La motivazione della sentenza del processo Trattativa arriva nel giorno del ventiseiesimo anniversario della strage di via D’Amelio, a novanta giorni dal verdetto che lo scorso 20 aprile vide la condanna di consistenti pezzi dello Stato come Marcello Dell’Utri (12 anni di reclusione), fondatore di Forza Italia e collaboratore principale dell’ex presidente del Consiglio Silvio Berlusconi; Mario Mori, Antonio Subranni (12 anni), e Giuseppe De Donno (8), altissimi ufficiali del Ros dei carabinieri; Antonino Cinà (12), medico di Totò Riina; Leoluca Bagarella (28), boss del clan corleonese e cognato di Totò Riina; e Massimo Ciancimino (8) per calunnia nei confronti dell’ex capo della Polizia Gianni De Gennaro.
Un record, secondo molti. Ma a prescindere da ciò, questa motivazione di 5mila pagine depositata in un giorno come questo, è un atto di memoria e di affetto verso un magistrato che ha perso la vita per i motivi che stanno alla base di un processo che ha messo alla sbarra importanti pezzi delle istituzioni e di Cosa nostra per fermare le stragi e un omicidio politico che all’inizio degli anni Novanta stavano insanguinando il nostro Paese, come il delitto dell’europarlamentare Salvo Lima – proconsole di Andreotti in Sicilia – commesso per vendicare le pesanti condanne inflitte al maxi processo contro la mafia.

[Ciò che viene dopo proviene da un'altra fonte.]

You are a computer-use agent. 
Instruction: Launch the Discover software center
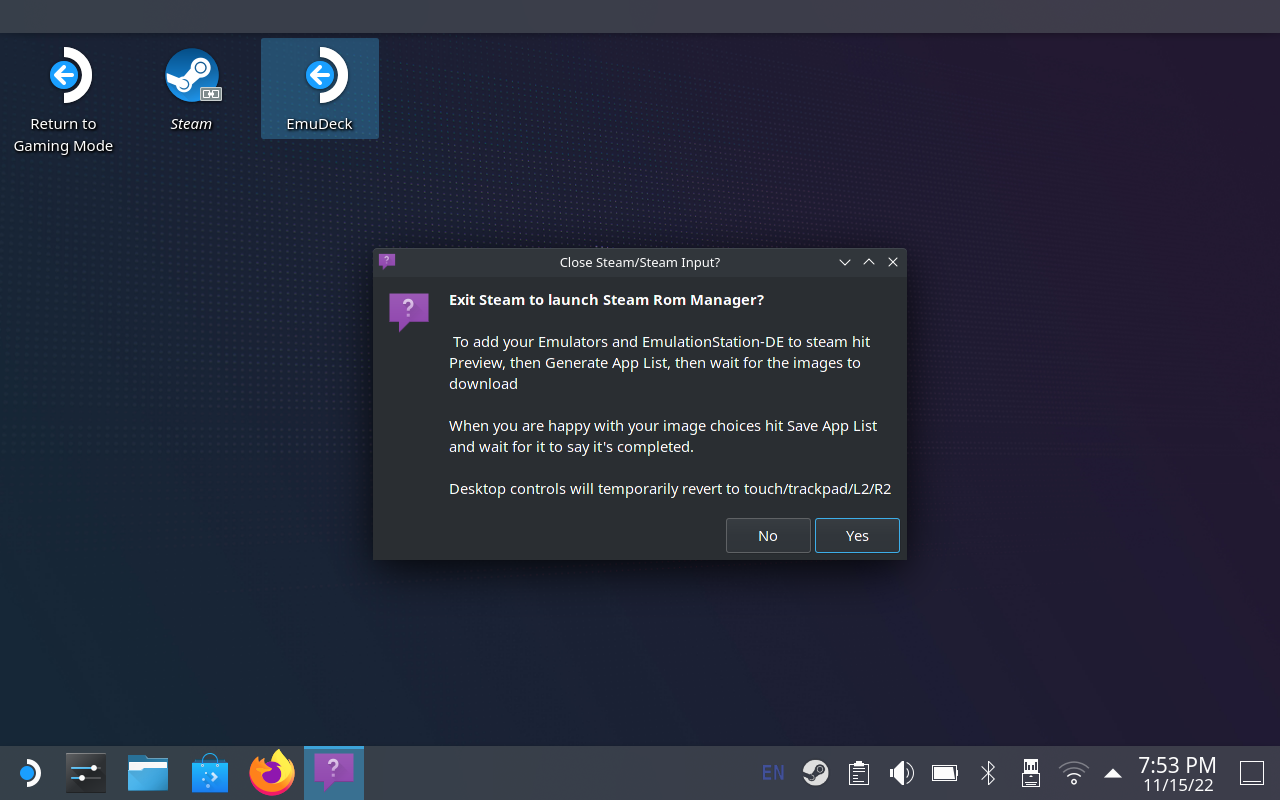(209, 772)
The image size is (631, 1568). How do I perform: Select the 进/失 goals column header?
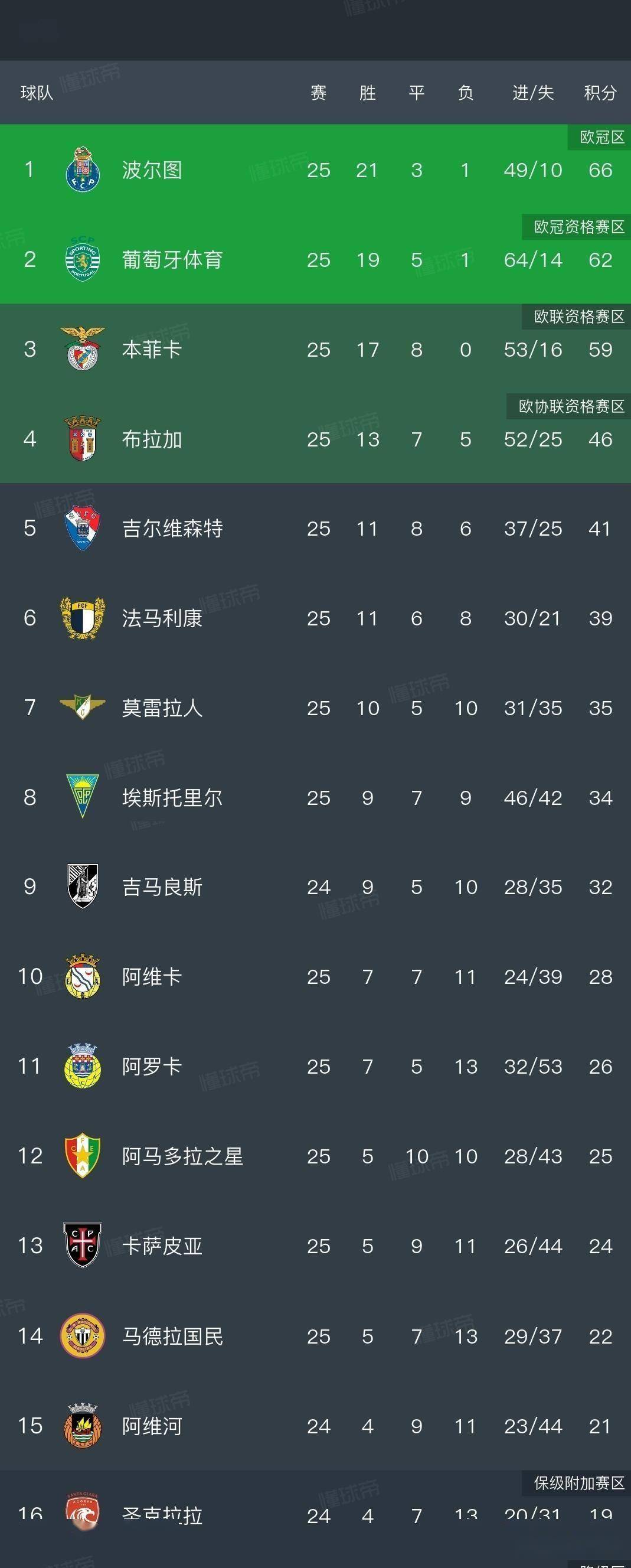(x=533, y=93)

Un dibattimento, quello sul processo Trattativa – giudice Alfredo Montalto; Pubblici ministeri Nino Di Matteo, Vittorio Teresi, Francesco Del Bene e Roberto Tartaglia – durato quasi cinque anni con più di duecento udienze e cinque giorni di camera di consiglio. Ripercorre gli ultimi decenni della torbida storia italiana. la fine della Prima Repubblica, il passaggio alla Seconda, il momento delle stragi, la trattativa per porre fine alle stesse, il dramma umano di Paolo Borsellino che negli ultimi giorni della sua vita aveva capito il gioco perverso e per questo è stato fatto a pezzi in via D’Amelio assieme agli agenti della sua scorta.